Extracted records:
------------------------------------------------------------

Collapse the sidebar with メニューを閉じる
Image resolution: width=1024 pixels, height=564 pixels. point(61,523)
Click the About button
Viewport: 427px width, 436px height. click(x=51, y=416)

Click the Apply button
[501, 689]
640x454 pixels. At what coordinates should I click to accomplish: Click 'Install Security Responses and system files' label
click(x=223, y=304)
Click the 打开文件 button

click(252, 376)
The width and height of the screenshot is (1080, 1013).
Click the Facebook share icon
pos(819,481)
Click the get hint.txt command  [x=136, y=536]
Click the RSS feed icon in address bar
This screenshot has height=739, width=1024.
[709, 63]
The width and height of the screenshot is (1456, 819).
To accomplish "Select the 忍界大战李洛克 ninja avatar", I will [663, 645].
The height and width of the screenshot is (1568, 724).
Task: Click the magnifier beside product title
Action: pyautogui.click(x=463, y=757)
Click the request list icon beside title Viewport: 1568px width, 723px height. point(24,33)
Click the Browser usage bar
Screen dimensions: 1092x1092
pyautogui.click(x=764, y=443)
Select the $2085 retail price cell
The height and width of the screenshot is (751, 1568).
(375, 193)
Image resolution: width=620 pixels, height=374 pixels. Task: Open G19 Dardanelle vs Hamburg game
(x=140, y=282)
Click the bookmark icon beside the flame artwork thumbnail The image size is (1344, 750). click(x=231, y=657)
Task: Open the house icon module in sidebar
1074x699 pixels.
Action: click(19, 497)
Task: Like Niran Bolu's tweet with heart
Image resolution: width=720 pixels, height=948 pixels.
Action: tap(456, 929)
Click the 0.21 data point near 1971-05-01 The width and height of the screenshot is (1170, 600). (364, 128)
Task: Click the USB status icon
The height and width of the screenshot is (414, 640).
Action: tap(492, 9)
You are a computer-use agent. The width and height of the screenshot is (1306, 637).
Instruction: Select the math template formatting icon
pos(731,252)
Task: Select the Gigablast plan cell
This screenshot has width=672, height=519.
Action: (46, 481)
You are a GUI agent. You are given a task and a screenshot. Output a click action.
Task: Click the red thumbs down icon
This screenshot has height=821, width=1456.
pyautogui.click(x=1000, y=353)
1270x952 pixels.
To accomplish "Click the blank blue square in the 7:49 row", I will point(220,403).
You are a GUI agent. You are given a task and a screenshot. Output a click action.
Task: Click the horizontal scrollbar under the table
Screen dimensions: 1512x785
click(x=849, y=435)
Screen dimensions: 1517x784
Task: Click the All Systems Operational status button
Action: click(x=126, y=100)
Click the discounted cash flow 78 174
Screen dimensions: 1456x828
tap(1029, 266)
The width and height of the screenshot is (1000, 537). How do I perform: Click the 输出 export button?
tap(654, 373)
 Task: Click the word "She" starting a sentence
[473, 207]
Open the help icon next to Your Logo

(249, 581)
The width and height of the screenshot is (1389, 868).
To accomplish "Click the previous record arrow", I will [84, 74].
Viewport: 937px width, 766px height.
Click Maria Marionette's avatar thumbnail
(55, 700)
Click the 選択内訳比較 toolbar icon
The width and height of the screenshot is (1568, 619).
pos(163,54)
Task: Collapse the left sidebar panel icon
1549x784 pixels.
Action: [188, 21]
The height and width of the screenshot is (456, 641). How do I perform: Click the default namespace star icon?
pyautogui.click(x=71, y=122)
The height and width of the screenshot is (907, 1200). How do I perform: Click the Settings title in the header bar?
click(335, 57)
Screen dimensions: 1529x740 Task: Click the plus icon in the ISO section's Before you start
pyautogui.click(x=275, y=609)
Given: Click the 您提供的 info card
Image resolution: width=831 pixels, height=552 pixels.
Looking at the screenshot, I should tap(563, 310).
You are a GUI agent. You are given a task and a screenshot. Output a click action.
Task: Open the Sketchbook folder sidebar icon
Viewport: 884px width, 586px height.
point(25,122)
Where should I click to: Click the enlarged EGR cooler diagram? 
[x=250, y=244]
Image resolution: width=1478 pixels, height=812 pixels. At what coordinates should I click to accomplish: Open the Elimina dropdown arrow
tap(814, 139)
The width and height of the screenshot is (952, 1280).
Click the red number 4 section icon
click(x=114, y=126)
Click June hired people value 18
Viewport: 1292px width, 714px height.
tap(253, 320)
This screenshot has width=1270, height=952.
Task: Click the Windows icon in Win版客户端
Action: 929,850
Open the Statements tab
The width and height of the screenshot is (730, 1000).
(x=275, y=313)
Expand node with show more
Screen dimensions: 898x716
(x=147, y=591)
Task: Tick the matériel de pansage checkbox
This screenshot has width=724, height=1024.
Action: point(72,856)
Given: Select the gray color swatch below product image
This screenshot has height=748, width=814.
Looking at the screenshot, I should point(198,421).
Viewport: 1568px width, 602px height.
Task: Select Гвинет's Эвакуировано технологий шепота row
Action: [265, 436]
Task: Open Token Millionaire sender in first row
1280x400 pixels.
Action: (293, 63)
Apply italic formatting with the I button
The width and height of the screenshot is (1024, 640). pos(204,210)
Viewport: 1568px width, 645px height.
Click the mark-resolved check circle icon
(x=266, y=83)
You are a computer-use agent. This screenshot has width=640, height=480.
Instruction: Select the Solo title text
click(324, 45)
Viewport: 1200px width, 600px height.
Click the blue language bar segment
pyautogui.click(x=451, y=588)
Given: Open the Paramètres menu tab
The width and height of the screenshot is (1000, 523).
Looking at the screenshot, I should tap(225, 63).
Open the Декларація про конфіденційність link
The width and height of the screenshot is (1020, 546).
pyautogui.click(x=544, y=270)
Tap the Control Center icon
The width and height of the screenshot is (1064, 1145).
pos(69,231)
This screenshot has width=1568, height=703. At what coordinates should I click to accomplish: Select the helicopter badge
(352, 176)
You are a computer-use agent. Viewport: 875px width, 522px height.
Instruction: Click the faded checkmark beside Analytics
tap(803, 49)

------------------------------------------------------------

Out of the data above, transcribe exactly and only the lines starting with the line that has "Screen dimensions: 898x716" and going on through the line that has "You are a computer-use agent. This", both included.

Response to the task:
Screen dimensions: 898x716
(x=147, y=591)
Task: Tick the matériel de pansage checkbox
This screenshot has width=724, height=1024.
Action: point(72,856)
Given: Select the gray color swatch below product image
This screenshot has height=748, width=814.
Looking at the screenshot, I should point(198,421).
Viewport: 1568px width, 602px height.
Task: Select Гвинет's Эвакуировано технологий шепота row
Action: [265, 436]
Task: Open Token Millionaire sender in first row
1280x400 pixels.
Action: (293, 63)
Apply italic formatting with the I button
The width and height of the screenshot is (1024, 640). pos(204,210)
Viewport: 1568px width, 645px height.
Click the mark-resolved check circle icon
(x=266, y=83)
You are a computer-use agent. This screenshot has width=640, height=480.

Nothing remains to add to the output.